One uses a wedding dress to explore like a thread to bind the use of different media, another bends wood into an irresistible structure and another uses intricate patterns to explore both personal and political history.
The new artworks are part of one of Oakland County’s top cultural events every year, the annual Graduate Degree Exhibition of the Cranbrook Academy of Art, which opens to the public Sunday, April 23, and will be on display through May 14.
As part of the exhibition, the Academy also opens its studios to visitors from 1 to 4 p.m. Sunday.
Cranbrook spokeswoman Julie Fracker says the Academy’s graduating class is bit smaller than in 2016. But 64 students are displaying their work from multiple disciplines in the Cranbrook Art Museum in Bloomfield Hills, she says.
For Anita Enriquez, a student in the Academy of Art’s Fiber Department, fiber, sculpture, architecture, video as well literature and performance art to the theme of “folly.”
“I started with architectural follies,” she says. She made decorative pieces from fiber and fabric and moved on to the videos included in a piece on display at the museum. She also aimed to underscore that architecture — even in its most durable forms — has an ephemeral quality to it.
But her work also has a more personal side, says Enrique, who studied painting as an undergraduate at the California State University in Long Beach, and worked as a decorative painter before studying fiber art at the Art Institute of Chicago.
“I assumed a character by wearing the wedding dress in a series of videos,” she says. “It really doesn’t have a function. We wear it for one day and then we put it away. It’s representative of antiquated cultural motifs.
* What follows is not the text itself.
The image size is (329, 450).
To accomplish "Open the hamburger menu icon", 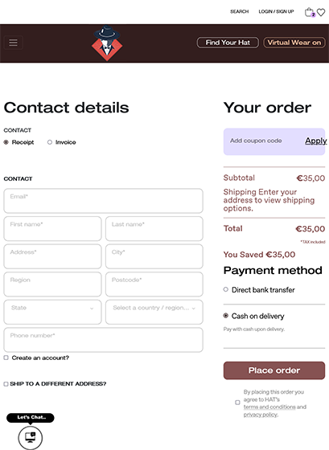I will point(13,43).
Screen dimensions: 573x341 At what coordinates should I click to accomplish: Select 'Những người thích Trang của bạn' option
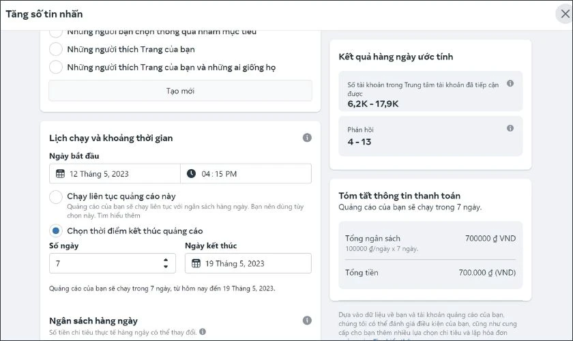[56, 49]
I will be doing live performances in the dress.”
Enrique also will read in Spanish from Cervantes’ “Don Quixote” each day the exhibition. “The thesis for me is bring all these elements together and trying to figure out how they all function,” she says.
Another graduate student, Austin LeRoy Swick, developed an elegant wooden structure for the exhibition, using a computer and traditional woodworking tools to produce a piece of Japanese joinery-meets barn framing.
“I was trying to create this moment of people coming together,” he says. “There are four doorways. It’s basically like a small microcosm of a decision you would make. What direction are you headed? If it were outside or even inside it would force you to look up.”
Swick says he tried to position his work between furniture, sculpture and architecture.
“I kind of would hope someone would have a home for it or a purpose for it, like if they have space outside where they like to sit. It needs a good owner if it’s going to last.”
He studied at the University of Kansas before coming to Cranbrook for graduate school.
“It draws you in,” says Swick, who adds the base of the structure is filled with steel, so even though it might look fragile, it very sturdy.
Ato Ribeiro was born in Philadelphia but grew up in Ghana after his parents decided to return to Africa. He returned to the U.S. to attend Morehouse University. His father is Ghanaian and his mother is African-American and Haitian.
During the graduate exhibition, he is displaying an intricately crafted piece made of wood that draws on both his African and American heritage.
“I am using a lot of re-cycled material; a lot of it’s considered cheap or inexpensive wood,” he says. “I like the way people overlook it. It’s stuff that’s used for structural reinforcement. I used a band saw to slice them up and organize them.”
Embedded in the piece are symbols from African-American quilting used on the Underground Railroad, which helped slaves from the South move to Michigan and freedom in Canada, as well as from the kente cloth found Ghana, he says.
Ribeiro, a student the Cranbrook’s print media department, says the symbols were used as a form of communication to show places, some in Oakland County, where runaway slaves could find help. In Africa, the symbols in the cloth conveyed different meanings.
“Africans and African-Americans used it as language,” he says. “Since I was in the print media department there were a lot of conversations about text and image. It was a language I was exploring, using wood.”